Work item: Give the records below as a JSON list of strings, one string per line, leaving out blank lines.

Data for this exercise below:

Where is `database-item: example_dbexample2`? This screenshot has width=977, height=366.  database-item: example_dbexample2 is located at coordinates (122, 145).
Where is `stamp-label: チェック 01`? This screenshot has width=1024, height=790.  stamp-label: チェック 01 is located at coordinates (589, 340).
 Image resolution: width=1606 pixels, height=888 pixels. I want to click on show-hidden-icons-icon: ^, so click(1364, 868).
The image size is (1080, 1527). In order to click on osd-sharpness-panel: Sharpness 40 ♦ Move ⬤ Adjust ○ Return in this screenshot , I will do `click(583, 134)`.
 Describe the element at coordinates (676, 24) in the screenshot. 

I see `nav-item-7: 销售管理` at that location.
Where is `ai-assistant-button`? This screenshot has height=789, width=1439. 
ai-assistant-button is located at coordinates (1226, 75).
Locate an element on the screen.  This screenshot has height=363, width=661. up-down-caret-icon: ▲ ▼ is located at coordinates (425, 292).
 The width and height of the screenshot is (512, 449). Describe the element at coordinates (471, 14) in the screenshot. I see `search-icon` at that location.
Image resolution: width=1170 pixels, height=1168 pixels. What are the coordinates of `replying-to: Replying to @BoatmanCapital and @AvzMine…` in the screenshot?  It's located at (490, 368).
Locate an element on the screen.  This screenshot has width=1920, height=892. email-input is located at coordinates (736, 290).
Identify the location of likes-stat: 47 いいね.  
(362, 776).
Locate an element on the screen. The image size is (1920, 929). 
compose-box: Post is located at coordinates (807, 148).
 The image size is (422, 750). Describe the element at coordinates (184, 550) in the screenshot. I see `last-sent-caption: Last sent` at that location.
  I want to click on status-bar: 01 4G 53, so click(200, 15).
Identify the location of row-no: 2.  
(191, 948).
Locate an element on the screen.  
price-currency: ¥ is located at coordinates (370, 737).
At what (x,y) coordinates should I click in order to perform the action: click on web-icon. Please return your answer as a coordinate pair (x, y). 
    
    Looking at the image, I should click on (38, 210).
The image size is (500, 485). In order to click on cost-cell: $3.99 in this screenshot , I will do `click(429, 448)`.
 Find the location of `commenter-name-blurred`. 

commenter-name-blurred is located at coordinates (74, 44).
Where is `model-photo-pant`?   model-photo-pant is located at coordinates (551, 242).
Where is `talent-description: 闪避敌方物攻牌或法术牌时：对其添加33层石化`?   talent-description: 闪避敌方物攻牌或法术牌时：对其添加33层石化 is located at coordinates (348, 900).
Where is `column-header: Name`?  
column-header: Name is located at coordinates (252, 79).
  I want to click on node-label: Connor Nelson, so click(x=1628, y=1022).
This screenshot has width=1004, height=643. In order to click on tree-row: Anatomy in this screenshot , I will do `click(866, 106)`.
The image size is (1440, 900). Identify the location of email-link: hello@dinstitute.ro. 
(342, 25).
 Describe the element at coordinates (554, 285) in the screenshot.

End of Data for this exercise.

Exercise output:
[
  "Where is `database-item: example_dbexample2`? This screenshot has width=977, height=366.  database-item: example_dbexample2 is located at coordinates (122, 145).",
  "Where is `stamp-label: チェック 01`? This screenshot has width=1024, height=790.  stamp-label: チェック 01 is located at coordinates (589, 340).",
  " Image resolution: width=1606 pixels, height=888 pixels. I want to click on show-hidden-icons-icon: ^, so click(1364, 868).",
  "The image size is (1080, 1527). In order to click on osd-sharpness-panel: Sharpness 40 ♦ Move ⬤ Adjust ○ Return in this screenshot , I will do `click(583, 134)`.",
  " Describe the element at coordinates (676, 24) in the screenshot. ",
  "I see `nav-item-7: 销售管理` at that location.",
  "Where is `ai-assistant-button`? This screenshot has height=789, width=1439. ",
  "ai-assistant-button is located at coordinates (1226, 75).",
  "Locate an element on the screen.  This screenshot has height=363, width=661. up-down-caret-icon: ▲ ▼ is located at coordinates (425, 292).",
  " The width and height of the screenshot is (512, 449). Describe the element at coordinates (471, 14) in the screenshot. I see `search-icon` at that location.",
  "Image resolution: width=1170 pixels, height=1168 pixels. What are the coordinates of `replying-to: Replying to @BoatmanCapital and @AvzMine…` in the screenshot?  It's located at (490, 368).",
  "Locate an element on the screen.  This screenshot has width=1920, height=892. email-input is located at coordinates (736, 290).",
  "Identify the location of likes-stat: 47 いいね.  ",
  "(362, 776).",
  "Locate an element on the screen. The image size is (1920, 929). ",
  "compose-box: Post is located at coordinates (807, 148).",
  " The image size is (422, 750). Describe the element at coordinates (184, 550) in the screenshot. I see `last-sent-caption: Last sent` at that location.",
  "  I want to click on status-bar: 01 4G 53, so click(200, 15).",
  "Identify the location of row-no: 2.  ",
  "(191, 948).",
  "Locate an element on the screen.  ",
  "price-currency: ¥ is located at coordinates (370, 737).",
  "At what (x,y) coordinates should I click in order to perform the action: click on web-icon. Please return your answer as a coordinate pair (x, y). ",
  "    Looking at the image, I should click on (38, 210).",
  "The image size is (500, 485). In order to click on cost-cell: $3.99 in this screenshot , I will do `click(429, 448)`.",
  " Find the location of `commenter-name-blurred`. ",
  "commenter-name-blurred is located at coordinates (74, 44).",
  "Where is `model-photo-pant`?   model-photo-pant is located at coordinates (551, 242).",
  "Where is `talent-description: 闪避敌方物攻牌或法术牌时：对其添加33层石化`?   talent-description: 闪避敌方物攻牌或法术牌时：对其添加33层石化 is located at coordinates (348, 900).",
  "Where is `column-header: Name`?  ",
  "column-header: Name is located at coordinates (252, 79).",
  "  I want to click on node-label: Connor Nelson, so click(x=1628, y=1022).",
  "This screenshot has width=1004, height=643. In order to click on tree-row: Anatomy in this screenshot , I will do `click(866, 106)`.",
  "The image size is (1440, 900). Identify the location of email-link: hello@dinstitute.ro. ",
  "(342, 25).",
  " Describe the element at coordinates (554, 285) in the screenshot."
]